Le opere di Artemisia Gentileschi
Ignorata per secoli da molti storici dell'arte, Artemisia venne rivalutata a partire da un importante articolo del 1916 di Roberto Longhi, "Gentileschi padre e figlia", dopo il quale la sua portata stilistica ed espressiva fu riconsiderata, soprattutto per lo stile drammatico ed espressivo. Lavorando secondo lo stile caravaggesco del tempo, affiancato secondo alcuni allo stile bolognese, Artemisia propose infatti un’arte molto originale, caratterizzata da grande realismo e spesso anche sensualità che applicava ai propri ritratti, ma anche a quadri religiosi o di soggetto biblico. Le sue opere sono conservate in tutta Italia – agli Uffizi e a Palazzo Pitti di Firenze, al Palazzo Blu di Pisa, alla Galleria Spada di Roma e alla Cattedrale di Pozzuoli, fuori Napoli – e all'estero, dal Metropolitan di New York alla National Gallery di Londra.
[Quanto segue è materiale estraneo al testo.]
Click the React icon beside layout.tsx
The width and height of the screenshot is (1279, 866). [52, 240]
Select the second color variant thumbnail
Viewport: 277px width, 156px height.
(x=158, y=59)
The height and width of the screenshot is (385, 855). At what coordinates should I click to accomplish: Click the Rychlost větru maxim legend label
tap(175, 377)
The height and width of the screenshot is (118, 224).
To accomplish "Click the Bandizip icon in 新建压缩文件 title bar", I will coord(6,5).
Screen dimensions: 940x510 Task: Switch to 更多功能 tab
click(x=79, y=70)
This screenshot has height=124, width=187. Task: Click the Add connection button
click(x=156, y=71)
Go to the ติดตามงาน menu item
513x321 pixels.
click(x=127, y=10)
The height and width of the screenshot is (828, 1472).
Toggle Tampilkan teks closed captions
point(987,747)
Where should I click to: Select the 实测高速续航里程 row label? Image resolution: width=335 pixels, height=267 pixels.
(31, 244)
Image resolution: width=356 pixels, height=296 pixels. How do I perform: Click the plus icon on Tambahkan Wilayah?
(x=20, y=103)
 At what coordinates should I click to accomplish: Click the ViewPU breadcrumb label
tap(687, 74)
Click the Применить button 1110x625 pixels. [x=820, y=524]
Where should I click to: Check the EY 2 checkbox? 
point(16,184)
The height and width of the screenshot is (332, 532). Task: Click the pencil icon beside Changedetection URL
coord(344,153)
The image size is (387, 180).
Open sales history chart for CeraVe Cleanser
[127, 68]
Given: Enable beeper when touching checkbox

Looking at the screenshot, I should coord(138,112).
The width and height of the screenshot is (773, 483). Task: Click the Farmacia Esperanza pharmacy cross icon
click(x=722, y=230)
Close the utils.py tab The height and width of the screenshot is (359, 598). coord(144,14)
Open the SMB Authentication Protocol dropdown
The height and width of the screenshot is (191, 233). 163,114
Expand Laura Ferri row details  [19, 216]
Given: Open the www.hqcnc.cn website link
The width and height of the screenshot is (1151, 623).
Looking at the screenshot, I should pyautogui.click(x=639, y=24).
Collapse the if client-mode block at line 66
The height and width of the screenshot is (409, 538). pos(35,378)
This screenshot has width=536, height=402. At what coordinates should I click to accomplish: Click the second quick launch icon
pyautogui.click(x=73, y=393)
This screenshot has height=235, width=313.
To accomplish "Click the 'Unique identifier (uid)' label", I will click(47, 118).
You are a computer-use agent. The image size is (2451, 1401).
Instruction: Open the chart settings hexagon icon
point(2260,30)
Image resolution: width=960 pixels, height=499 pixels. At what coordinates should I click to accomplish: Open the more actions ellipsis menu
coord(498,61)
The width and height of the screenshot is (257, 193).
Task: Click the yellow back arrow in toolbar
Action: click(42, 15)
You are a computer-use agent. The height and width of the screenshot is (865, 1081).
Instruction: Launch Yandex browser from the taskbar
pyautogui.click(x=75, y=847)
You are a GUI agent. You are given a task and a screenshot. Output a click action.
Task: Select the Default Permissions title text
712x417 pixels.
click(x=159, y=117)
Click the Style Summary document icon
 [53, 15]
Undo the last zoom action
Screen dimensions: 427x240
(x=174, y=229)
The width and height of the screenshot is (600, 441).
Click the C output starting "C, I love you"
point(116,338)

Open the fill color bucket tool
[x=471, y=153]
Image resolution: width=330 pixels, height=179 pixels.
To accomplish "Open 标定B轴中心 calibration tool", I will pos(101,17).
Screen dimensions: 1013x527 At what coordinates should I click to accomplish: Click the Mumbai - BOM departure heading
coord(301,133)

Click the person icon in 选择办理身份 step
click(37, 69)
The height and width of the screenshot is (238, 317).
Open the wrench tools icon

Tra le più importanti troviamo:
- Giuditta che decapita Oloferne (1612-1613), conservata al Museo nazionale di Capodimonte (Napoli)

- Autoritratto come suonatrice di liuto (circa 1615-1617), Curtis Galleries a Minneapolis,

- Conversione della Maddalena (1615-1616), Galleria Palatina di Palazzo Pitti (Firenze).